◆ Directions ◆
Reproduce every line of the data below word for word, altering nothing.

◆ Records for the exercise ◆

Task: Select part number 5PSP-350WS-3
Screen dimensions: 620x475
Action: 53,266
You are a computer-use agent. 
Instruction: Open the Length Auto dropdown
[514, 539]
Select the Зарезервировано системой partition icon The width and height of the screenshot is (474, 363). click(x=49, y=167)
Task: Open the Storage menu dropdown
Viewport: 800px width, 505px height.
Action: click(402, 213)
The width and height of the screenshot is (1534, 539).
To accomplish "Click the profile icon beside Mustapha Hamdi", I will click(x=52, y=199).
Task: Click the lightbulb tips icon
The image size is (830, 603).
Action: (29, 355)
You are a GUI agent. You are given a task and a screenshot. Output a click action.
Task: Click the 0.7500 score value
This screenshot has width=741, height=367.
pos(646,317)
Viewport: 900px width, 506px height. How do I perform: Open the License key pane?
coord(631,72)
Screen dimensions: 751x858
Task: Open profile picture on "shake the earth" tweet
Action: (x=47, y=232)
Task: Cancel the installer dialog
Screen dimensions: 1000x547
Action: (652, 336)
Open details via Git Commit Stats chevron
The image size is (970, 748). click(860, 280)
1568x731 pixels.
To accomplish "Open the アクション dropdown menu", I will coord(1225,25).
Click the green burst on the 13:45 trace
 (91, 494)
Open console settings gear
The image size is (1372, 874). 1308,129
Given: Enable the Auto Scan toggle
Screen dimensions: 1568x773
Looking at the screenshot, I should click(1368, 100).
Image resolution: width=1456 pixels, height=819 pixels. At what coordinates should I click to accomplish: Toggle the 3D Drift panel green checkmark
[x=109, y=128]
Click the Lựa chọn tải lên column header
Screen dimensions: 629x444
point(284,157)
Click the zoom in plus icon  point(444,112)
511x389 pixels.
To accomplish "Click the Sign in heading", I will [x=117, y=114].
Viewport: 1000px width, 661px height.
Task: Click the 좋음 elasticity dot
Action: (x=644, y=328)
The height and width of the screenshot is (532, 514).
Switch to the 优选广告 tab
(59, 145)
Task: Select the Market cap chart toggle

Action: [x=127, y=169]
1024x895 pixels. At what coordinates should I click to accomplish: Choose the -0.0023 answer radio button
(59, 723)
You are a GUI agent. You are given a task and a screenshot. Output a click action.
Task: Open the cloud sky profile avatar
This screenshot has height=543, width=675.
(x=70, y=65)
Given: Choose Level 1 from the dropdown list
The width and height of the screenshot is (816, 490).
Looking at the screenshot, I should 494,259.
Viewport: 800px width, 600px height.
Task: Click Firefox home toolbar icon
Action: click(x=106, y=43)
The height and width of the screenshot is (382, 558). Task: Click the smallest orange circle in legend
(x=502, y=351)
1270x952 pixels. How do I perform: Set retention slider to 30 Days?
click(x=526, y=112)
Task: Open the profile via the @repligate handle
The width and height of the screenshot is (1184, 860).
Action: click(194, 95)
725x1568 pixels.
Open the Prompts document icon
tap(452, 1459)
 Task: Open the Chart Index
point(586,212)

◆ Task result ◆
Task: Select part number 5PSP-350WS-3
Screen dimensions: 620x475
Action: 53,266
You are a computer-use agent. 
Instruction: Open the Length Auto dropdown
[514, 539]
Select the Зарезервировано системой partition icon The width and height of the screenshot is (474, 363). click(x=49, y=167)
Task: Open the Storage menu dropdown
Viewport: 800px width, 505px height.
Action: click(402, 213)
The width and height of the screenshot is (1534, 539).
To accomplish "Click the profile icon beside Mustapha Hamdi", I will click(x=52, y=199).
Task: Click the lightbulb tips icon
The image size is (830, 603).
Action: (29, 355)
You are a GUI agent. You are given a task and a screenshot. Output a click action.
Task: Click the 0.7500 score value
This screenshot has width=741, height=367.
pos(646,317)
Viewport: 900px width, 506px height. How do I perform: Open the License key pane?
coord(631,72)
Screen dimensions: 751x858
Task: Open profile picture on "shake the earth" tweet
Action: (x=47, y=232)
Task: Cancel the installer dialog
Screen dimensions: 1000x547
Action: (652, 336)
Open details via Git Commit Stats chevron
The image size is (970, 748). click(860, 280)
1568x731 pixels.
To accomplish "Open the アクション dropdown menu", I will coord(1225,25).
Click the green burst on the 13:45 trace
 (91, 494)
Open console settings gear
The image size is (1372, 874). 1308,129
Given: Enable the Auto Scan toggle
Screen dimensions: 1568x773
Looking at the screenshot, I should click(1368, 100).
Image resolution: width=1456 pixels, height=819 pixels. At what coordinates should I click to accomplish: Toggle the 3D Drift panel green checkmark
[x=109, y=128]
Click the Lựa chọn tải lên column header
Screen dimensions: 629x444
point(284,157)
Click the zoom in plus icon  point(444,112)
511x389 pixels.
To accomplish "Click the Sign in heading", I will [x=117, y=114].
Viewport: 1000px width, 661px height.
Task: Click the 좋음 elasticity dot
Action: (x=644, y=328)
The height and width of the screenshot is (532, 514).
Switch to the 优选广告 tab
(59, 145)
Task: Select the Market cap chart toggle

Action: [x=127, y=169]
1024x895 pixels. At what coordinates should I click to accomplish: Choose the -0.0023 answer radio button
(59, 723)
You are a GUI agent. You are given a task and a screenshot. Output a click action.
Task: Open the cloud sky profile avatar
This screenshot has height=543, width=675.
(x=70, y=65)
Given: Choose Level 1 from the dropdown list
The width and height of the screenshot is (816, 490).
Looking at the screenshot, I should 494,259.
Viewport: 800px width, 600px height.
Task: Click Firefox home toolbar icon
Action: click(x=106, y=43)
The height and width of the screenshot is (382, 558). Task: Click the smallest orange circle in legend
(x=502, y=351)
1270x952 pixels. How do I perform: Set retention slider to 30 Days?
click(x=526, y=112)
Task: Open the profile via the @repligate handle
The width and height of the screenshot is (1184, 860).
Action: click(194, 95)
725x1568 pixels.
Open the Prompts document icon
tap(452, 1459)
 Task: Open the Chart Index
point(586,212)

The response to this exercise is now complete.